Address Management SparkSDR - softerhardware/Hermes-Lite2 GitHub Wiki
SparkSDR is a SDR application with a number of features:
- You can connect to multiple radios at a time each with as many receivers as they support.
- wspr, JT9-65 & FT8 decoding and encoding are built in using WSJTX, this avoids all vac & cat configuration issues .
- low latency audio using linear interpolation to match the radio clock to the audio clock, this consumes very little cpu and seems fine for listening to audio, it may not be ideal for digital modes over vac but this is not an issue with the built in digital modes.
- The rx and tx bandpass filters use a partitioned fft fir which reduces latency whilst allowing long/steep filters at the cost of increased cpu load.
- ssb compression using the controlled envelope ssb clipping algorithm.
- adc signal level meter using the raw bandscope data combined with the adc overflow flag which is useful for setting the rf gain.
- Unlimited virtual receivers can share the bandwidth of each firmware slice receiver.
- Touch friendly UI
- Undersampling reception and transmission, depending on the filters in front of the radio you can tune to above the Nyquist frequency and odd/even spectrum folding is transparently corrected.
- With a CVA9 fpga board and Hermes Lite it is no problem to simultaneously decode wspr, JT65/9, FT8 & psk on all bands below 30Mhz.
- Radio frequency correction using network time protocol.
- PSK31 decoder.
- SparkSDR runs on windows 7,8 and 10, linux x64, linux arm(rpi) and mac.
SparkSDR has a Google Group that may be used to address any issues you may encounter.
The SparkSDR Downloads Page shows the various software downloads available for different operating systems.
I downloaded the zip file to my Downloads folder (despite a few complaints from Chrome about malware), copied this file to a new folder, used right click -> Expand to unzip this into a new folder, then double-clicked on the 'SparkSDR' application.
The application ran without any need to install any other dependencies.
The '?' icon on the upper left can be used to open a help page, which has some tips for getting started using the application.

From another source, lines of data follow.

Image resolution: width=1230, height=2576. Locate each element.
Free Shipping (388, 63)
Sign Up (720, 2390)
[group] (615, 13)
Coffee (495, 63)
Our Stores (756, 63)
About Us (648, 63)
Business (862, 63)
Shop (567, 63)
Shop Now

Once the main screen opens, you can click on the 'three dots' icon in the upper right to get the Radio Settings menu. The user interface appears as follows:
We can see selecting the General tab (which is the default) allows us to store MAC and/or IP addresses in EEPROM, and allows us to set the flag to favor DHCP. My configuration shows none of these are set because I am defaulting to DHCP address management.